Elisa apontou para a área de trabalho: "Nem mesmo as pessoas lá fora acreditariam nessa desculpa de amizade."
Houve um lampejo quase imperceptível de provocação nos olhos surpresos de Clara.
Mas Elisa já não tinha interesse em interpretar suas expressões. Sem olhar para trás, virou-se e saiu.
Durante todo o dia, Elisa não conseguiu se concentrar no trabalho.
Ao cair da tarde, ainda não tinha terminado o projeto.
Um estrondo de trovão rasgou o céu.
Depois do jantar, ao sair, ela olhou para o céu noturno coberto pela chuva torrencial e sentiu uma vontade súbita de largar tudo e ir embora.
Ela não queria ver aqueles dois nem por mais um dia nos próximos vinte dias.
Ao relembrar os eventos do dia, não conseguiu conter uma pontada de tristeza.

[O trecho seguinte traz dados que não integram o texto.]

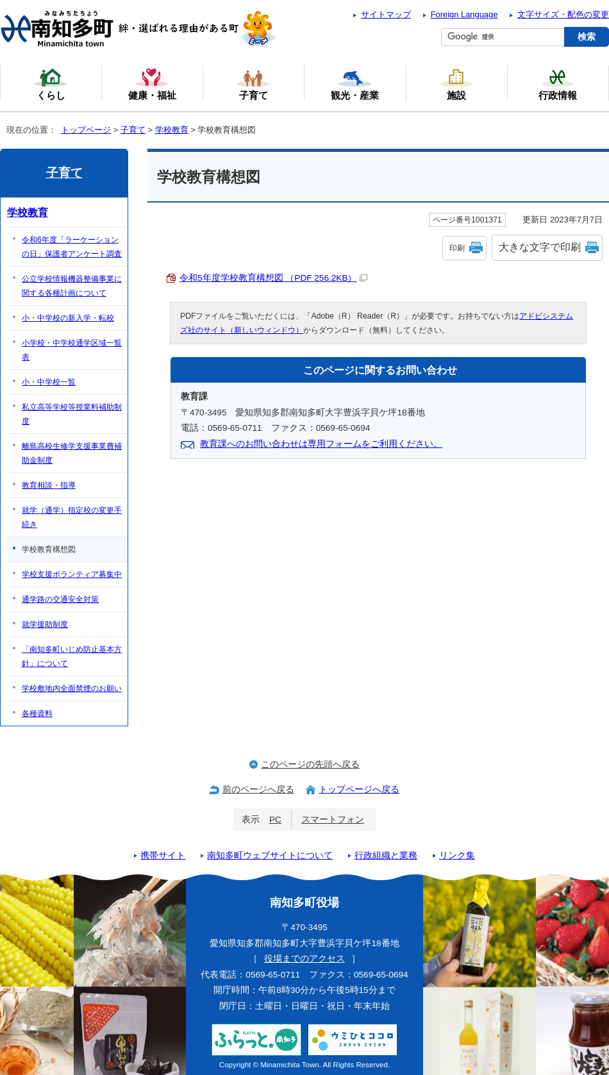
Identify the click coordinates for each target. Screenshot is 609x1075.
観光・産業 (355, 84)
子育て (133, 130)
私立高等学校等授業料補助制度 (72, 414)
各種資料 (37, 713)
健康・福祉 (152, 84)
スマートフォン (332, 819)
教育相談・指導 (49, 485)
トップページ (86, 130)
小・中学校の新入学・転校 (68, 317)
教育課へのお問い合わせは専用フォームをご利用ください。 (321, 444)
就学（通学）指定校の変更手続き (72, 517)
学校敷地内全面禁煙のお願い (72, 688)
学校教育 (171, 130)
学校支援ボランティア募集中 (72, 574)
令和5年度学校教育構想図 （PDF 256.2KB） (273, 278)
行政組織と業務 (386, 855)
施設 (456, 84)
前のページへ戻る (258, 789)
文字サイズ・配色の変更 (563, 14)
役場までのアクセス (304, 958)
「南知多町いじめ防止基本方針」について (72, 656)
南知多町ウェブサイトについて (270, 855)
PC (275, 819)
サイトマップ (386, 14)
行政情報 (557, 84)
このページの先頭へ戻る (310, 764)
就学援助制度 (45, 624)
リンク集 (457, 855)
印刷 (457, 248)
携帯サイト (162, 855)
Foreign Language (464, 14)
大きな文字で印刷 (540, 247)
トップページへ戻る (359, 789)
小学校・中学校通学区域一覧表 (72, 350)
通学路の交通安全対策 (60, 599)
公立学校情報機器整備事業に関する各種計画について (72, 285)
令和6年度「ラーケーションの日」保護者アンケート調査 (72, 246)
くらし (51, 84)
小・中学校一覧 (49, 382)
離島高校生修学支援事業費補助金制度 (72, 453)
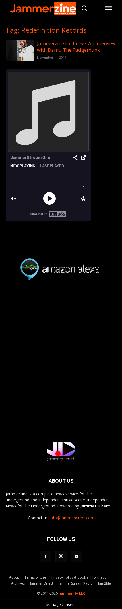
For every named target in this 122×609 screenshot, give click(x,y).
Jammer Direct (41, 583)
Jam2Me (104, 583)
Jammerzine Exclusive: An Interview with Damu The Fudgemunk (76, 46)
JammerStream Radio (76, 583)
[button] (84, 8)
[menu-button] (108, 8)
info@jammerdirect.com (72, 517)
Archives (18, 583)
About (14, 577)
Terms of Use (35, 577)
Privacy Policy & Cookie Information (80, 577)
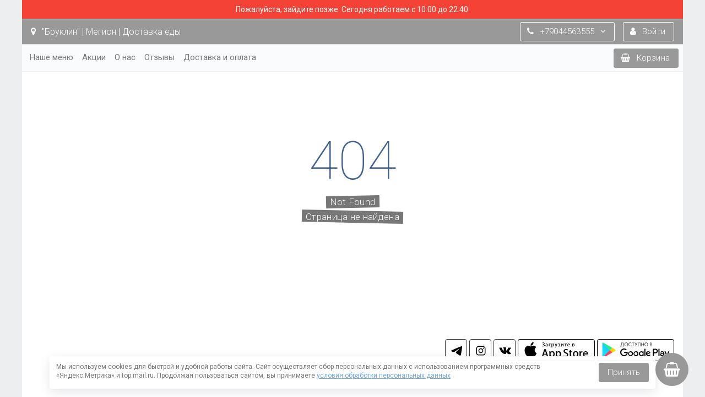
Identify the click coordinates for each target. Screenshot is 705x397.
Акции (94, 57)
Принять (624, 372)
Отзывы (159, 57)
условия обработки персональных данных (384, 375)
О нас (125, 57)
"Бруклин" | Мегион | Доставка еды (106, 31)
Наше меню (51, 57)
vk (505, 350)
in (480, 350)
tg (456, 350)
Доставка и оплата (219, 57)
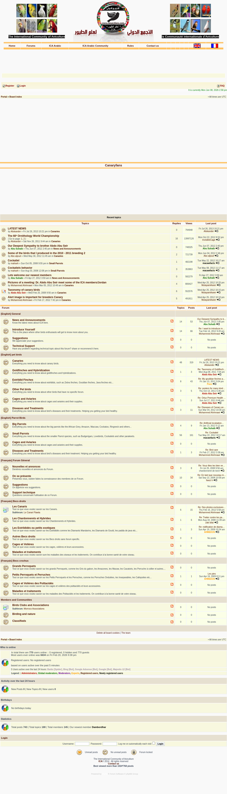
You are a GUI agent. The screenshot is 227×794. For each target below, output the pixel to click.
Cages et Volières (23, 544)
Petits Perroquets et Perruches (31, 574)
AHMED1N (209, 532)
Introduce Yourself (23, 329)
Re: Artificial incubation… (212, 423)
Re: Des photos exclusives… (211, 507)
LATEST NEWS (17, 228)
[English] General (10, 314)
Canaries (55, 231)
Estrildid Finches (22, 379)
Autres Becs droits (23, 536)
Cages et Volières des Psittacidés (32, 583)
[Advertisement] (113, 59)
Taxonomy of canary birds (24, 289)
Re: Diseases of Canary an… (212, 407)
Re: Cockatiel (211, 432)
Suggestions (20, 338)
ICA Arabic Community (95, 45)
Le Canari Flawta (32, 512)
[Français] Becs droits (13, 501)
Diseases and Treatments (27, 408)
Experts (76, 673)
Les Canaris (19, 506)
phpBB (105, 774)
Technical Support (23, 345)
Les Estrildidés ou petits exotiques (33, 527)
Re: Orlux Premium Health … (212, 398)
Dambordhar (99, 727)
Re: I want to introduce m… (212, 328)
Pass (209, 384)
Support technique (23, 492)
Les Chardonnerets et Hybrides (31, 518)
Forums (31, 45)
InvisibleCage (208, 240)
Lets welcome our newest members (29, 275)
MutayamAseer (208, 285)
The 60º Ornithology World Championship (33, 235)
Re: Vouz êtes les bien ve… (211, 465)
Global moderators (47, 673)
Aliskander (16, 231)
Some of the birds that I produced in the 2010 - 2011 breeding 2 (46, 253)
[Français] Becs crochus (14, 560)
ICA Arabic (55, 45)
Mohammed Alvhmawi (21, 285)
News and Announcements (67, 249)
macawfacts (209, 263)
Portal (4, 97)
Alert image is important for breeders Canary (35, 297)
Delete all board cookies (108, 633)
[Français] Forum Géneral (15, 460)
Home (12, 45)
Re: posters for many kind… (211, 388)
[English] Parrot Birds (13, 418)
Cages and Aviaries (24, 398)
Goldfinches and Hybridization (31, 370)
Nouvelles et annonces (26, 466)
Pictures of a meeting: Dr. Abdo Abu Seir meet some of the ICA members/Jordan (57, 282)
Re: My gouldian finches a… (211, 379)
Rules (130, 45)
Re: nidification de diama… (212, 527)
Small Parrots (56, 263)
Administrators (29, 673)
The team (125, 633)
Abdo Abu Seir (18, 293)
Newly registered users (111, 673)
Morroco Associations (34, 609)
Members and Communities (16, 599)
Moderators (64, 673)
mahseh (15, 263)
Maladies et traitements (26, 552)
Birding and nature (23, 614)
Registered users (89, 673)
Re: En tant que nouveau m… (211, 475)
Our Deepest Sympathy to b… (211, 319)
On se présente (21, 476)
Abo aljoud (16, 256)
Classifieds (19, 620)
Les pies (212, 574)
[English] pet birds (11, 354)
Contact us (153, 45)
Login (4, 738)
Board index (15, 97)
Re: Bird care (211, 450)
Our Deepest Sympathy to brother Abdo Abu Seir (38, 245)
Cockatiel (13, 260)
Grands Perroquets (24, 566)
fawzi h (209, 480)
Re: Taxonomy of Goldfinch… (212, 369)
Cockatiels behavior (20, 267)
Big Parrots (19, 424)
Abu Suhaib (17, 249)
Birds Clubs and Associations (30, 605)
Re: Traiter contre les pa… (211, 517)
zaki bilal (209, 522)
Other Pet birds (21, 389)
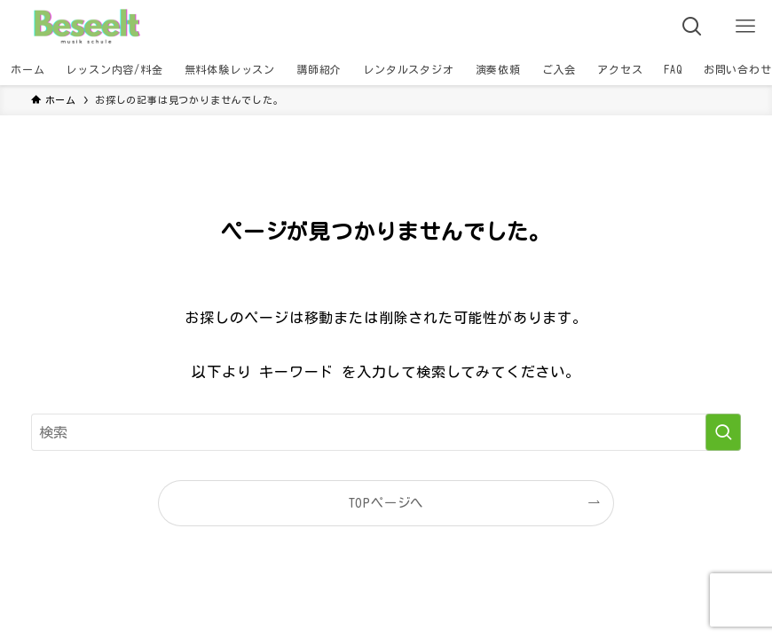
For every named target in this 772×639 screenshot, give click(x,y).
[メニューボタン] (745, 26)
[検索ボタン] (692, 26)
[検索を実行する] (723, 432)
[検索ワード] (386, 432)
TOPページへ (386, 502)
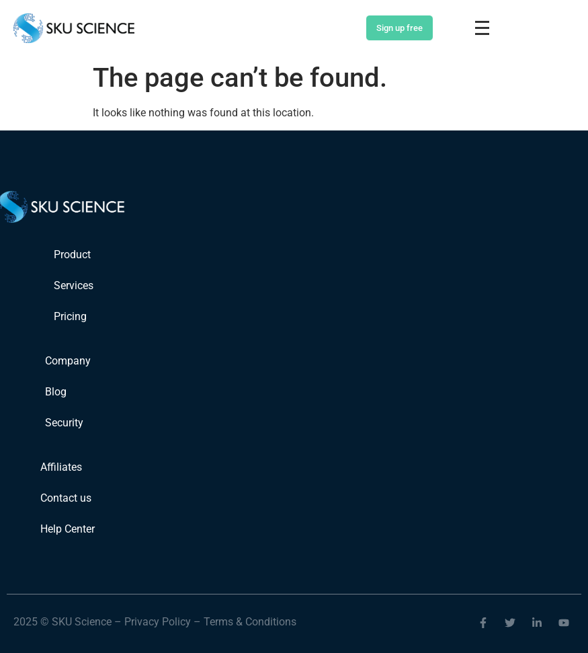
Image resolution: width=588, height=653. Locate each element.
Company (68, 360)
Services (73, 285)
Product (72, 254)
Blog (56, 391)
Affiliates (61, 467)
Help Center (67, 529)
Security (64, 422)
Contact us (65, 498)
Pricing (70, 316)
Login (340, 28)
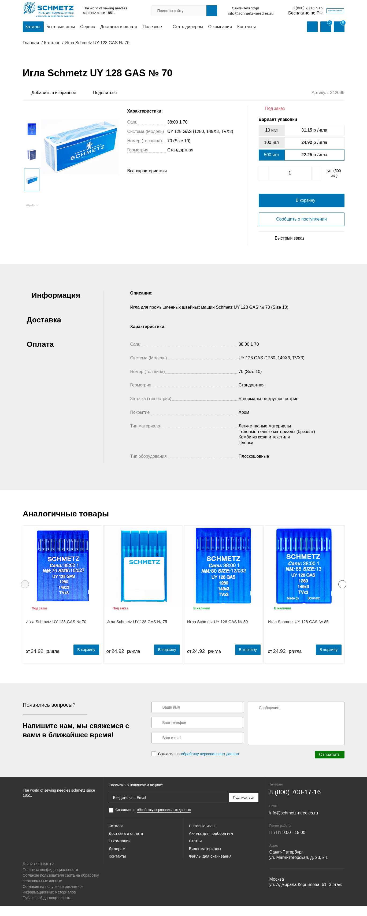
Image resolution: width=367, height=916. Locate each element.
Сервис (87, 27)
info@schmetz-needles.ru (225, 13)
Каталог (33, 27)
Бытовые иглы (60, 27)
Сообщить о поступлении (301, 230)
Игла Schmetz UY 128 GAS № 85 (298, 633)
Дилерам (118, 865)
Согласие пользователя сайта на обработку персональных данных (61, 888)
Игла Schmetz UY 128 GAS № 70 (56, 633)
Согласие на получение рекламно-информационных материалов (53, 899)
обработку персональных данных (210, 764)
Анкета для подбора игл (213, 845)
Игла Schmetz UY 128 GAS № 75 (136, 633)
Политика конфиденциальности (50, 879)
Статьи (196, 855)
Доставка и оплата (118, 27)
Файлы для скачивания (212, 874)
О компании (220, 27)
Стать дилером (188, 27)
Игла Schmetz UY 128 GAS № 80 (217, 633)
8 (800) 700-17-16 (282, 8)
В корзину (84, 660)
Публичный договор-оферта (47, 908)
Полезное (152, 27)
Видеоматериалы (206, 865)
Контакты (246, 27)
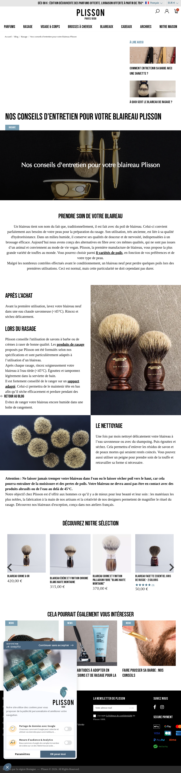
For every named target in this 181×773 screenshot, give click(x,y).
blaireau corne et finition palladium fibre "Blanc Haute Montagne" (109, 580)
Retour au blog (12, 388)
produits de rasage (70, 344)
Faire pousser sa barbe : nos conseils (143, 673)
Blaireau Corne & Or (18, 576)
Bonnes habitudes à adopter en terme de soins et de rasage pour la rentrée (90, 675)
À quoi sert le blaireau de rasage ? (151, 102)
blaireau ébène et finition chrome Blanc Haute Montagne (69, 580)
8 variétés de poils (109, 253)
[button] (9, 567)
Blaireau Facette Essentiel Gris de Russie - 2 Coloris (153, 578)
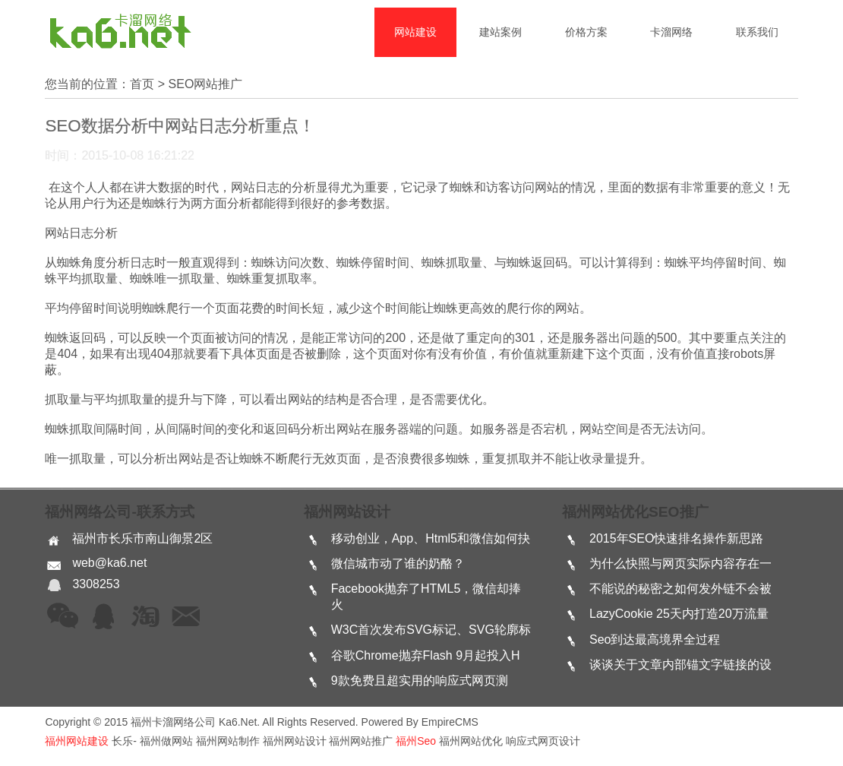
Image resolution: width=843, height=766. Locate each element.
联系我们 (757, 32)
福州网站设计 (347, 512)
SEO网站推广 (206, 84)
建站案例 (500, 32)
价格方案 (586, 32)
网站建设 (415, 32)
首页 (142, 84)
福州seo (416, 741)
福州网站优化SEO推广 (635, 512)
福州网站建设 (77, 741)
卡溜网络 (671, 32)
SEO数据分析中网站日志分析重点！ (179, 125)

"Esqueceu o guarda-chuva de novo?"
Uma voz grave soou ao seu lado.
Ela olhou instintivamente para o lado e ficou surpresa por um momento.
"Renato?"
Elisa encarou o homem à sua frente. Os olhos profundos, sob a luz quente do poste, pareciam mais suaves, menos frios.
"Mas estou prestes a me casar." Ela comentou distraidamente. "Mas não com ele."
Com essas palavras, ela começou a caminhar rapidamente, contornando as lojas para voltar ao edifício.
A chuva caiu de repente, acompanhada por um vento frio.
Já era final de outono, e Elisa não pôde evitar um arrepio.
No instante seguinte, sentiu alguém puxar seu pulso.
Quando levantou o olhar, viu a linha do queixo frio do homem.
Era a primeira vez que estava tão perto de Renato.
"Com esse tempo, pegar chuva é um jeito fácil de ficar doente."
Elisa ficou surpresa.
Esse homem parecia ser diferente do que diziam os rumores e da impressão que ela tinha.